Jon Johnson and Corey Wallace both graduated in May, and both are now working toward their college degrees and career goals.
While there has been an increase statewide in the overall number of American Indian students who graduate from high school, Native Americans continue to drop out 1.4 times more than other students. American Indian males have the highest dropout rate of any ethnic group in North Carolina.
Jon Johnson, a freshman at N.C. State University, received the prestigious North Carolina Teaching Fellows Scholarship. He plans to major in secondary English education so he can have an impact on students and encourage them to read.
Johnson recalls his passion for reading was ignited by a poster in the school hallway that caught his attention as a fourth grader.
“I hope to inspire others as I was by Aristotle’s assertion that ‘Educated men are superior to the uneducated as the living are to the dead,’” Johnson said. “I eventually would also like to become a professor.”
Johnson credits his success to his family, particularly his mother, who he says pushed him to give 110 percent.
As a seventh grade student, Corey Wallace first discovered sports. Corey’s love for baseball helped him stay focused on academics because he wanted to remain eligible to play.
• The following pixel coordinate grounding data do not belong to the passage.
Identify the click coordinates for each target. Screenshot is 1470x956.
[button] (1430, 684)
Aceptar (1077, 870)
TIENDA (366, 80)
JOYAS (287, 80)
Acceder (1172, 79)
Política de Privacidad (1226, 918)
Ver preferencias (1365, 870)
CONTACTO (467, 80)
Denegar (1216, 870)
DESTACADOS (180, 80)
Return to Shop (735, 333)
Wallace’s academic work and athletic skills secured him a full academic scholarship to Southeastern Community College in Whiteville, where he also plays baseball.
“My mom and dad always told me have fun with what I chose to do but to never fail to do the right thing,” Wallace explained.
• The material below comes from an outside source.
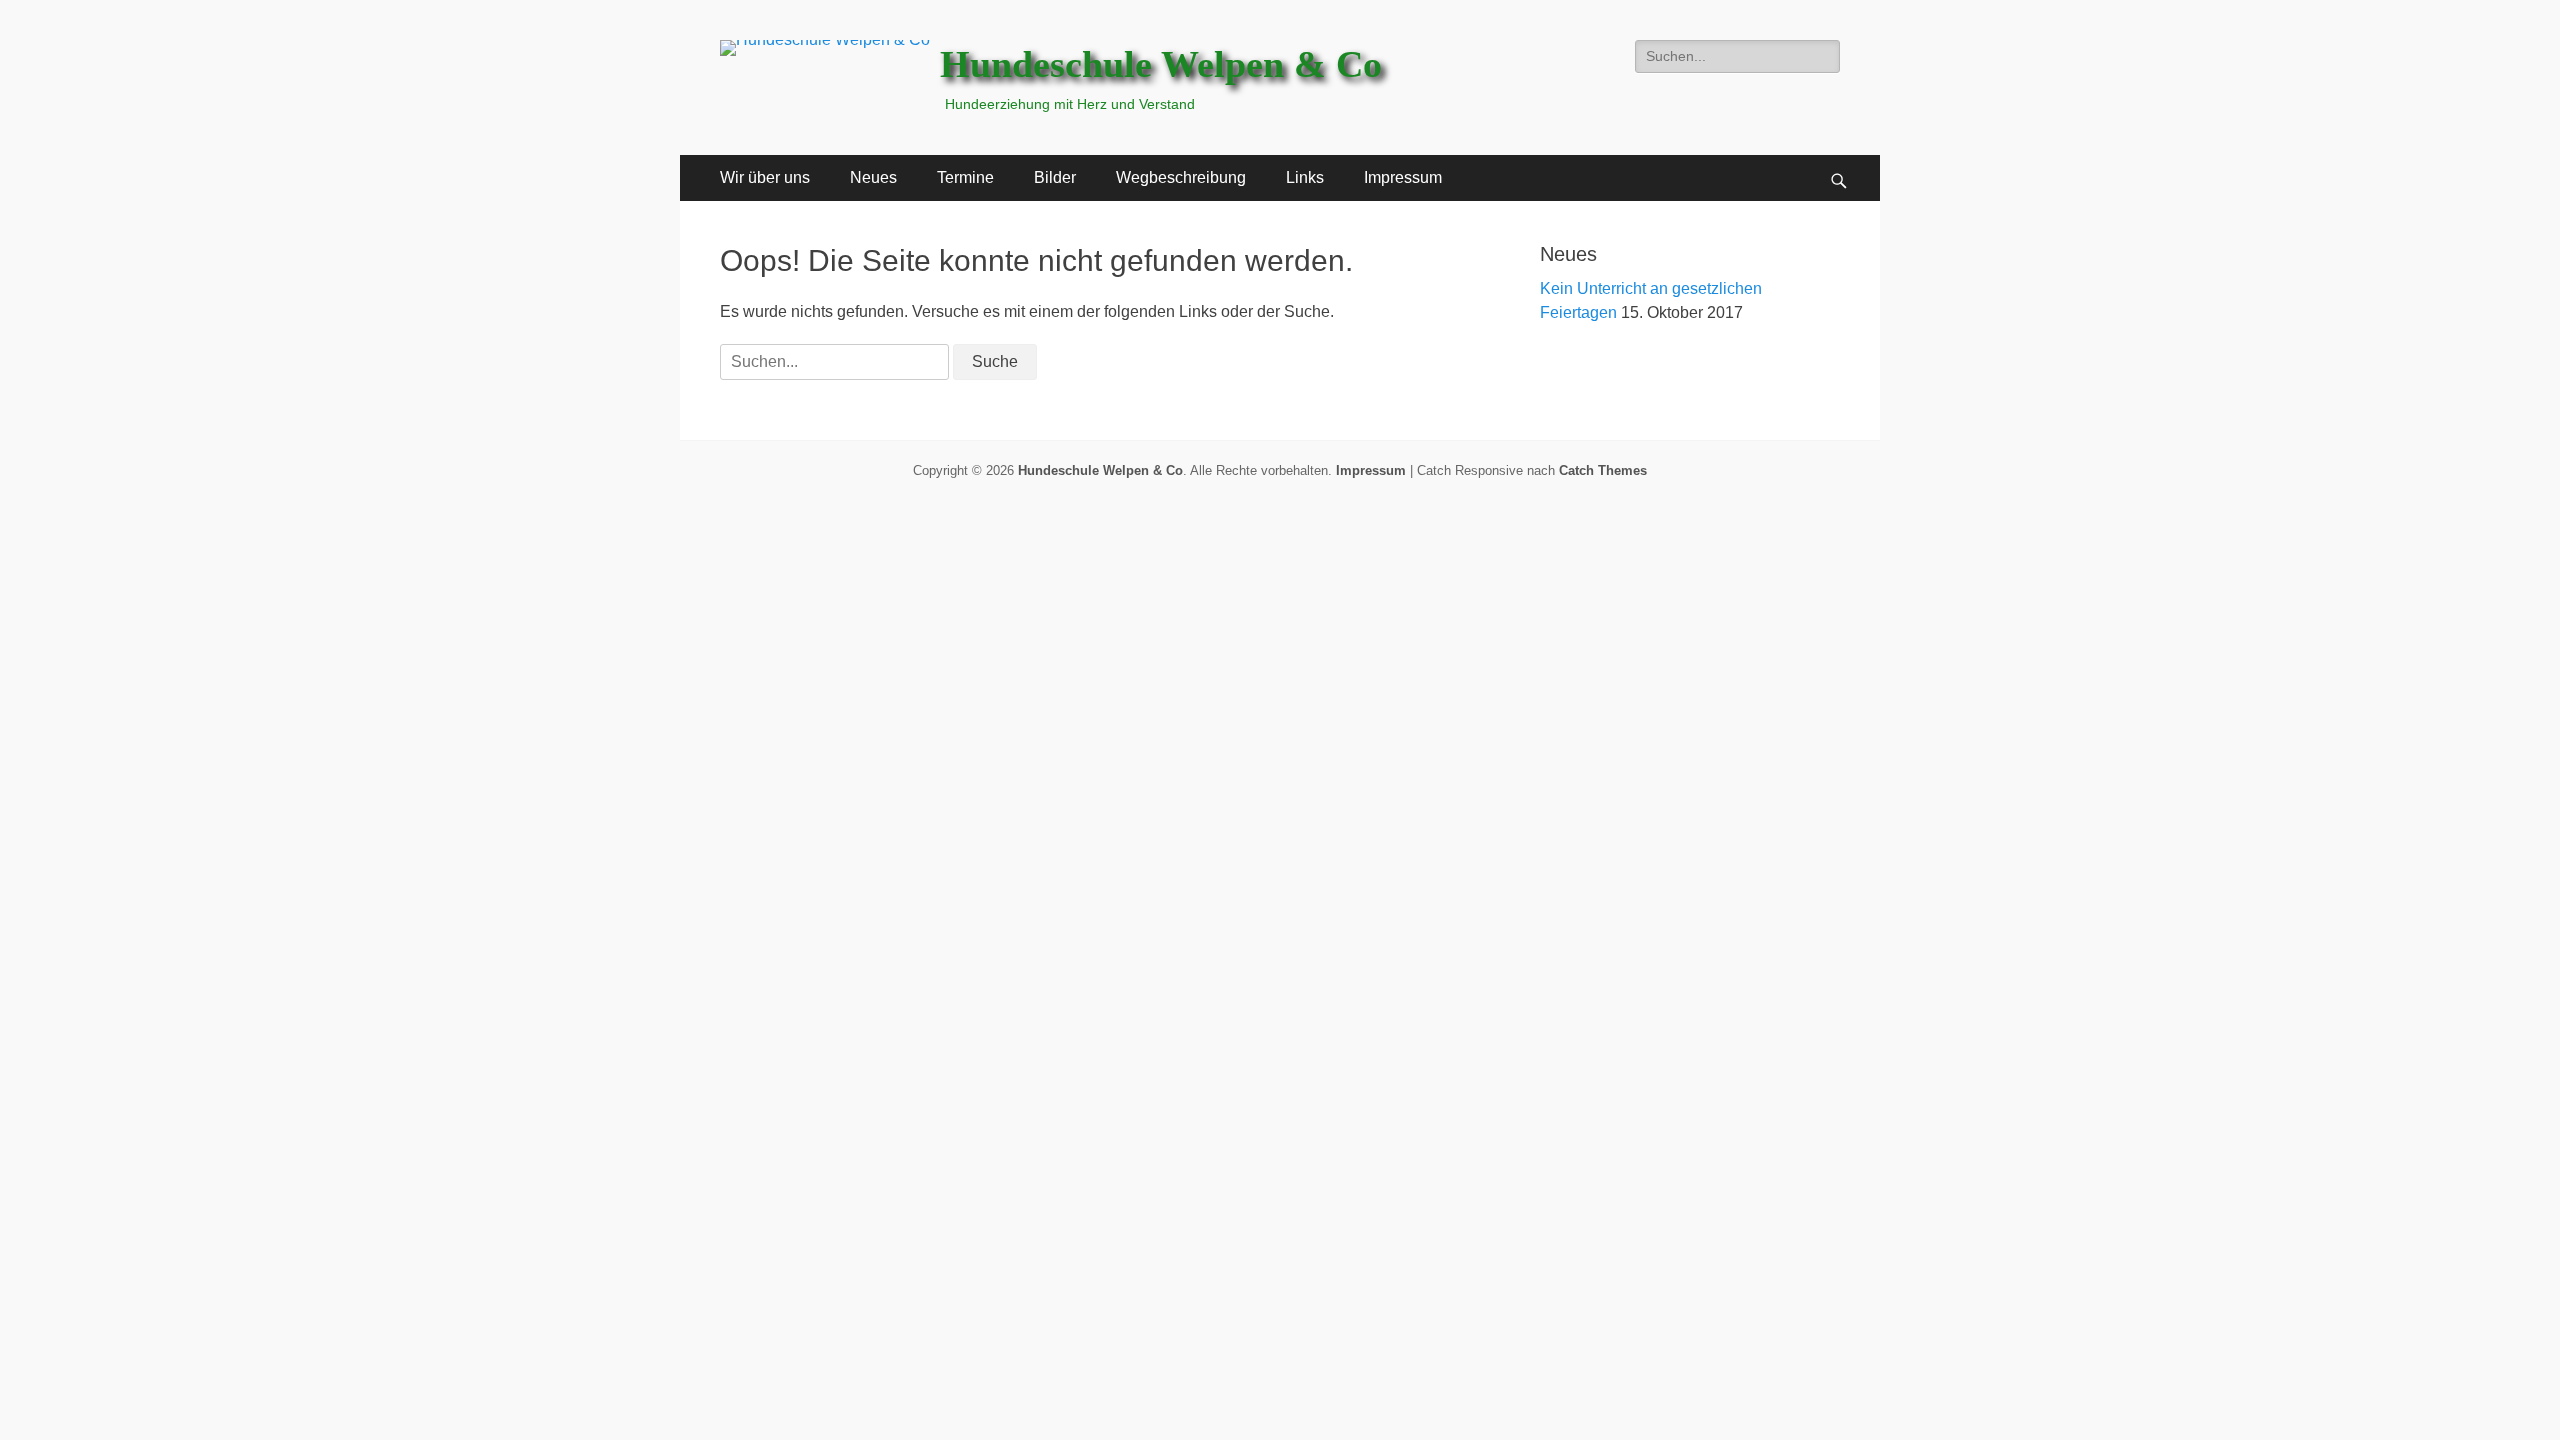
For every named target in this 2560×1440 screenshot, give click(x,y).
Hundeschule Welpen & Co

Former Richmond Senior High School head baseball coach David Lee remembers Wallace fondly.
“Corey was an extremely hard worker and was dedicated to being the best baseball player and person he could be,” he said. “It was a privilege to coach such a motivated individual.”
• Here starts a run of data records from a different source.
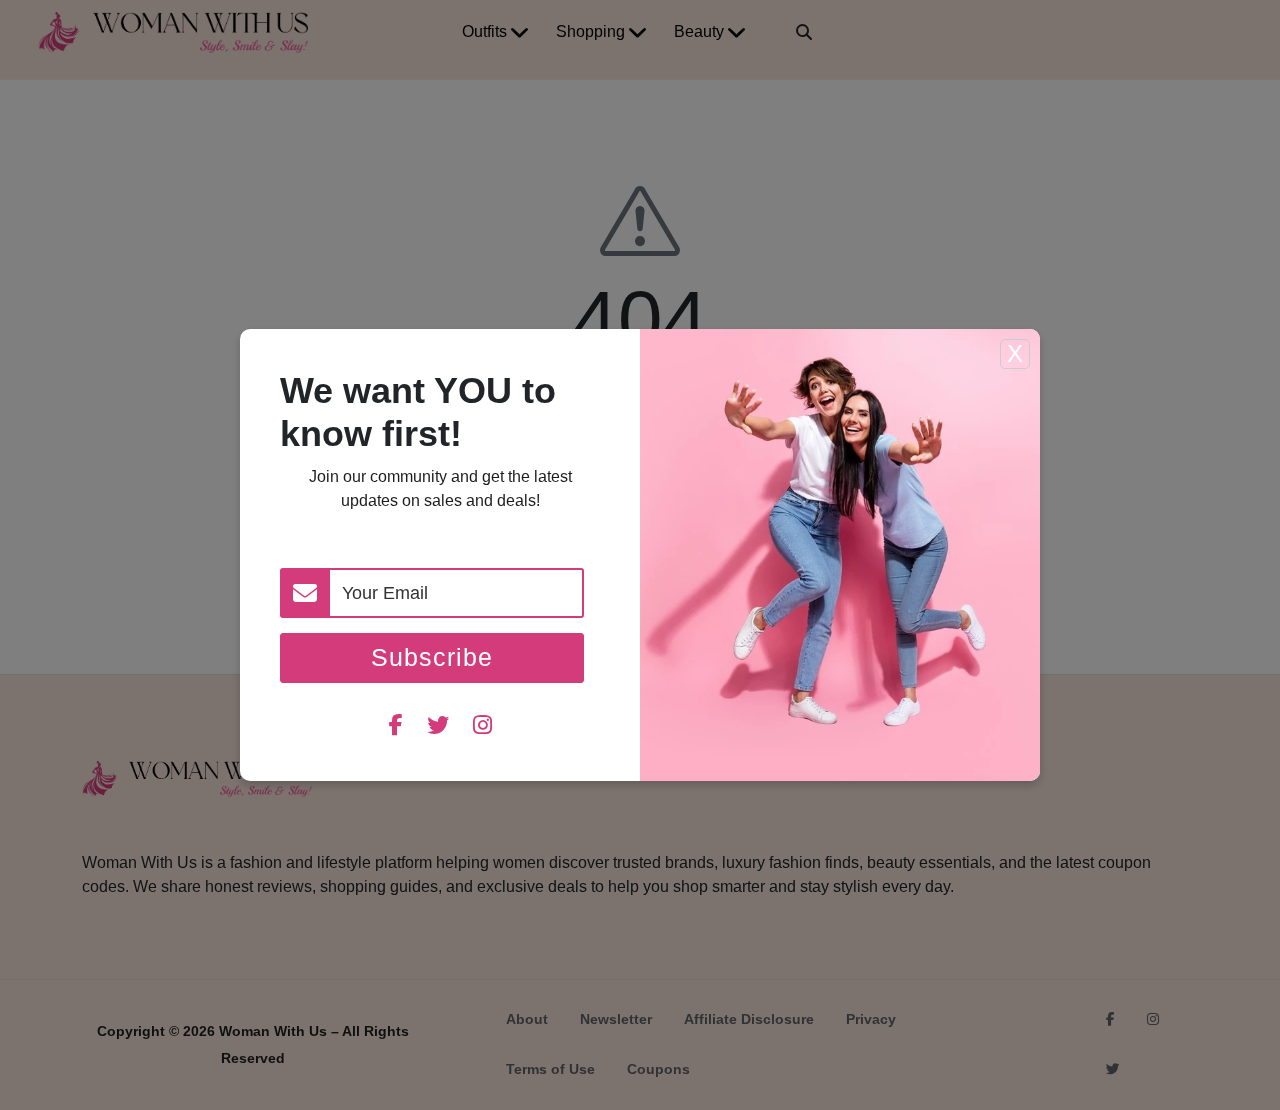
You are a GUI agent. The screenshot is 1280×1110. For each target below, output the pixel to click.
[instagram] (482, 727)
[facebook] (396, 727)
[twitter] (438, 727)
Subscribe (432, 657)
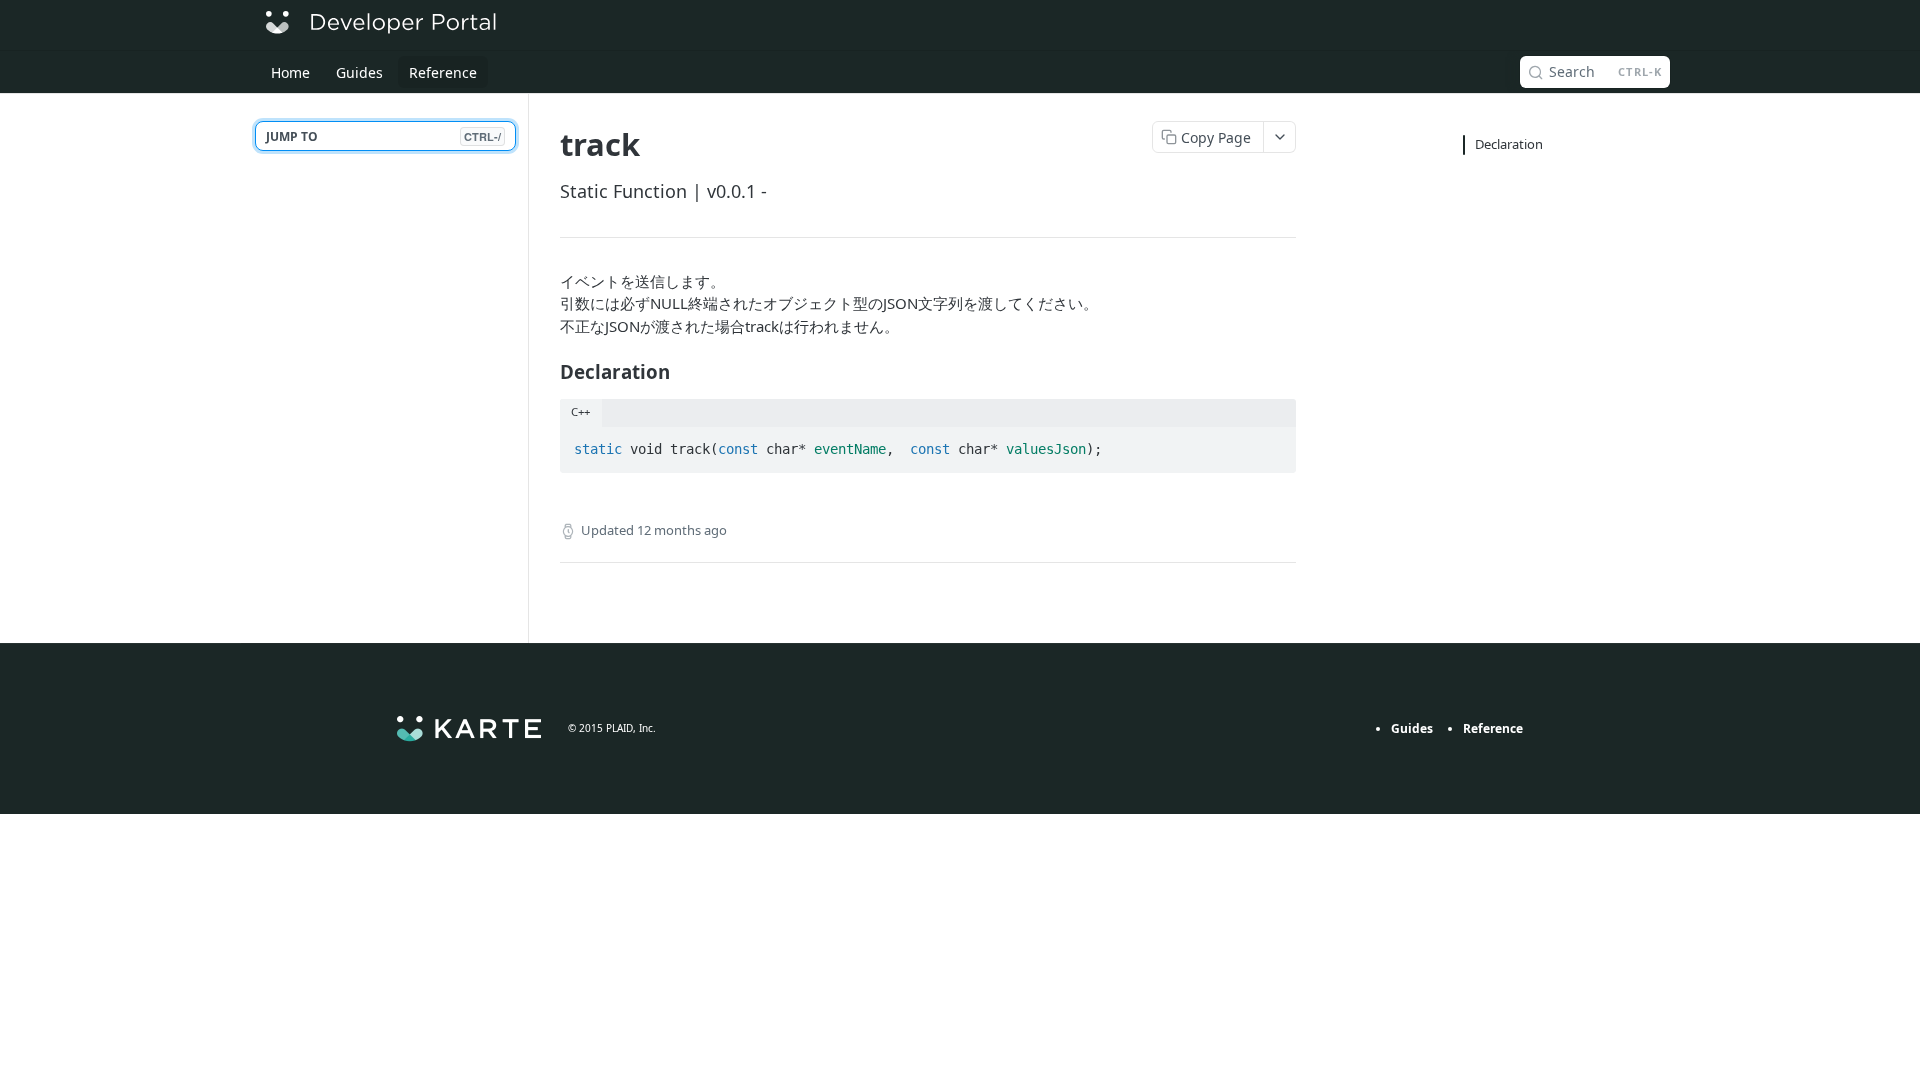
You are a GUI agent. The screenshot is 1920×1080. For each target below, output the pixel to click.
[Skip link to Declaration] (546, 372)
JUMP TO (383, 136)
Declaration (1509, 144)
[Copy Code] (1272, 444)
Wallace plans to pursue a career in the computer science field once he graduates from Southeastern.
North Carolina has the largest American Indian population of any state on the East Coast. The State Advisory Council on Indian Education (SACIE) envisions that every American Indian student graduate from academically rigorous and culturally relevant high schools as well-prepared lifelong learners globally competitive for work and post-secondary education.